▽

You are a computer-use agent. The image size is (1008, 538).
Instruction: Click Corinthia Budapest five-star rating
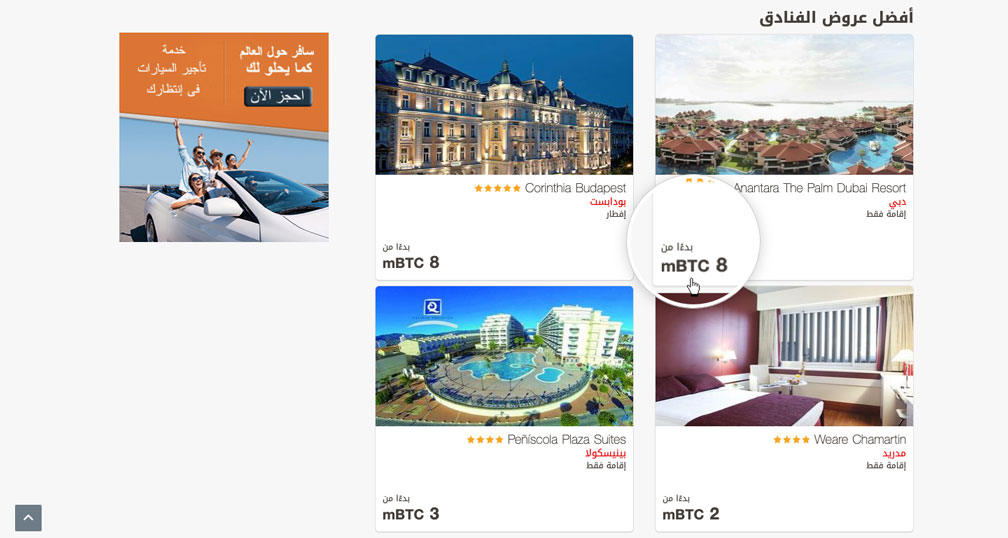point(498,188)
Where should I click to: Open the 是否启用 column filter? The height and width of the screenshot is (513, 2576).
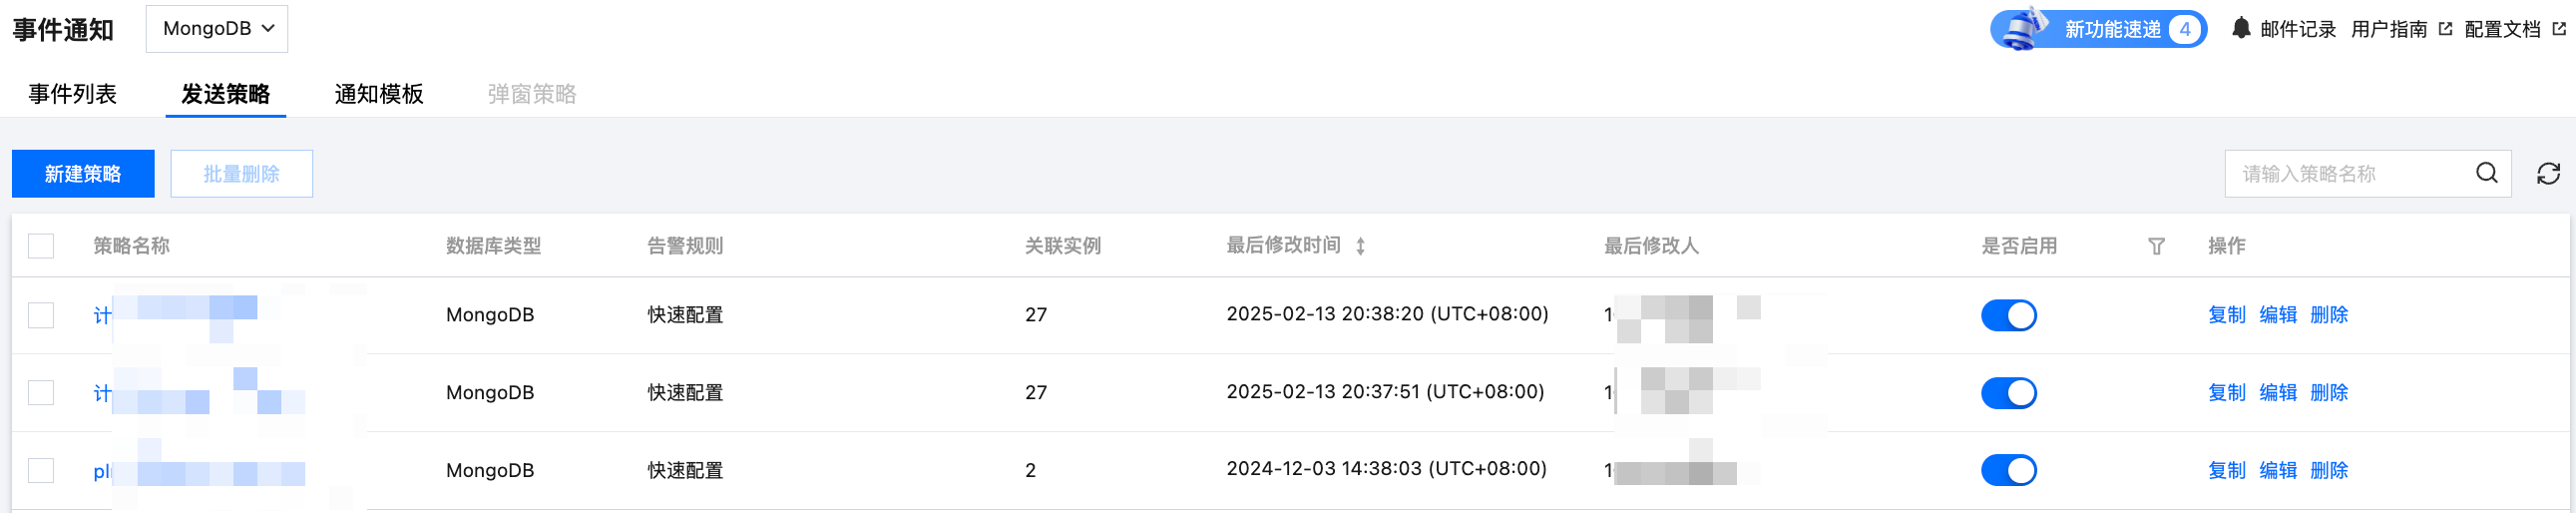click(2156, 246)

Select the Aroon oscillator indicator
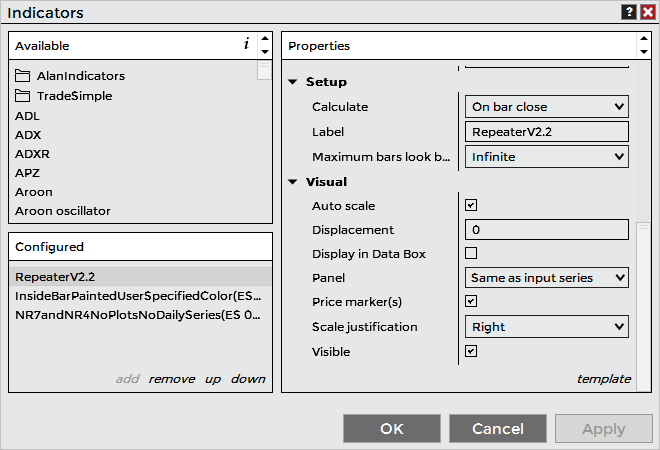(63, 211)
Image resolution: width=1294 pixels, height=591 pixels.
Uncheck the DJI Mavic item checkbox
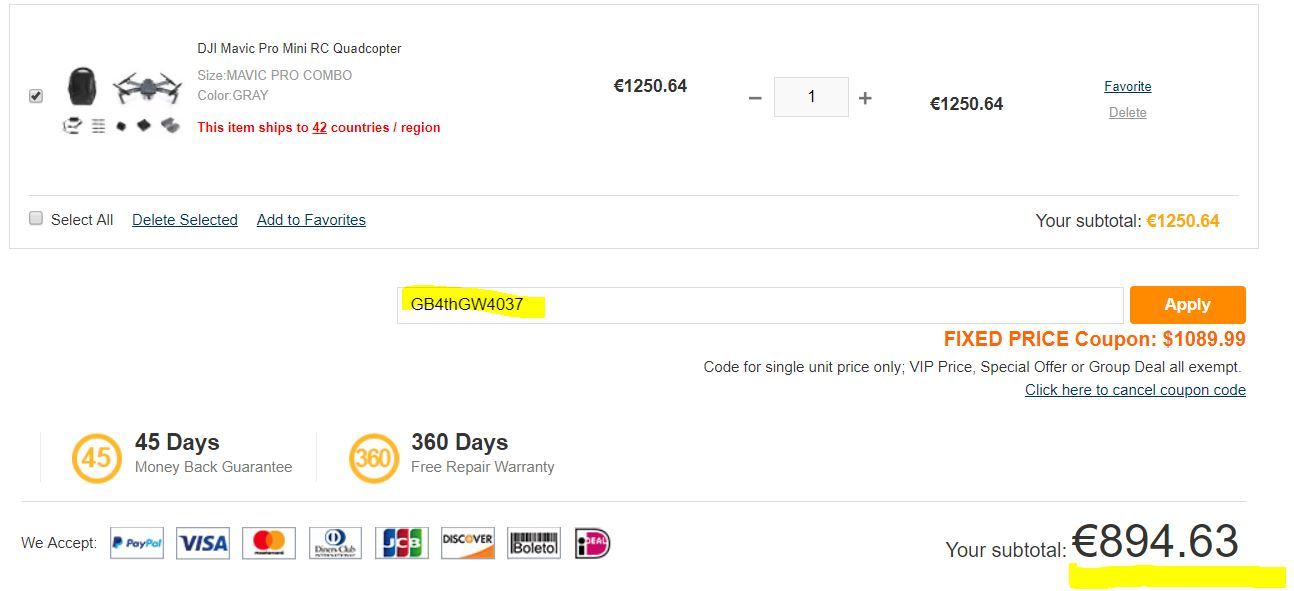point(36,96)
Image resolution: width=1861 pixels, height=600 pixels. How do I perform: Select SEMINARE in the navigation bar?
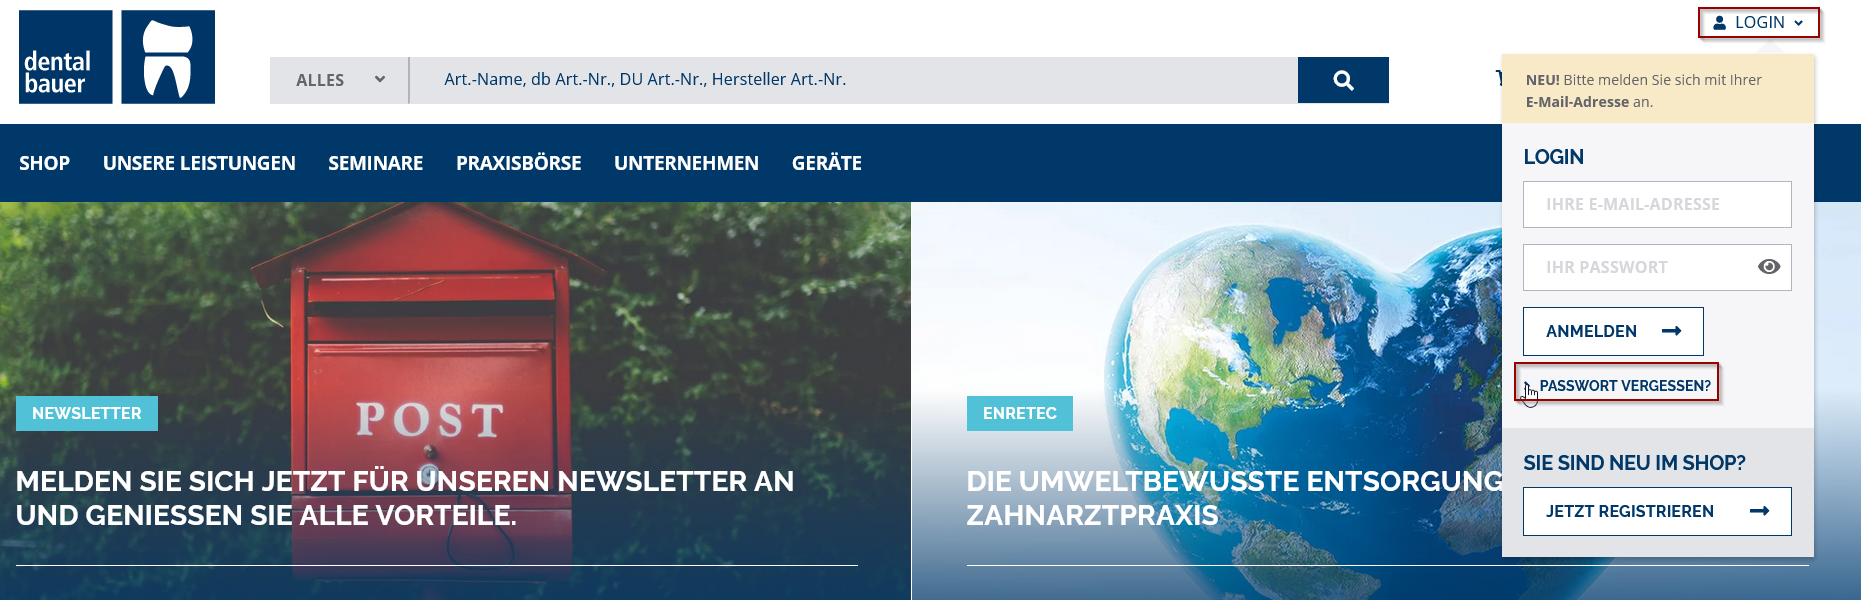[375, 163]
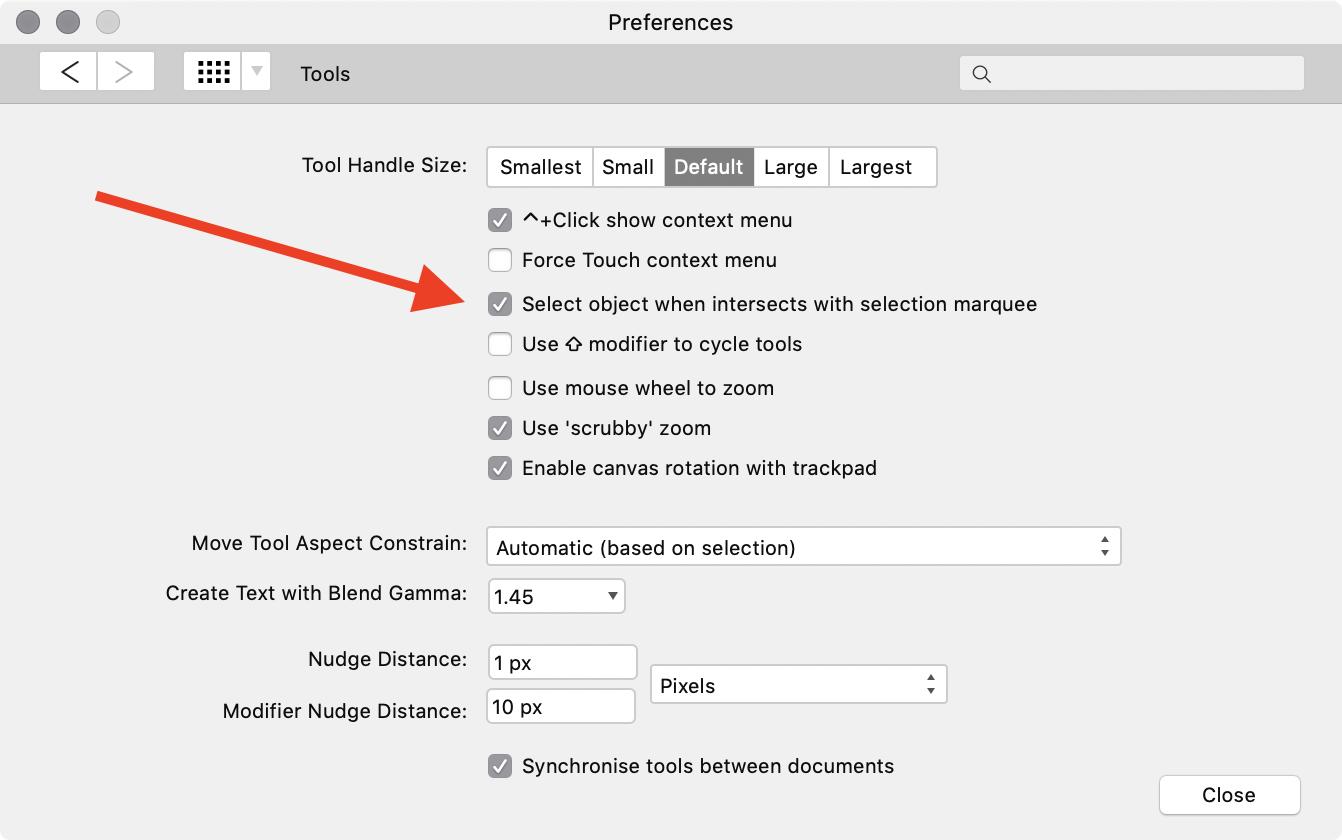Uncheck Synchronise tools between documents

tap(499, 766)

△

● Your objective
All that is needed is the span from the line with "Select the Aroon oscillator indicator" through the last line of the material above, reproduced exactly and free of pictures.

● Solution to this task
Select the Aroon oscillator indicator
(63, 211)
Image resolution: width=1294 pixels, height=591 pixels.
Uncheck the DJI Mavic item checkbox
point(36,96)
Image resolution: width=1861 pixels, height=600 pixels. How do I perform: Select SEMINARE in the navigation bar?
[375, 163]
Uncheck Synchronise tools between documents

tap(499, 766)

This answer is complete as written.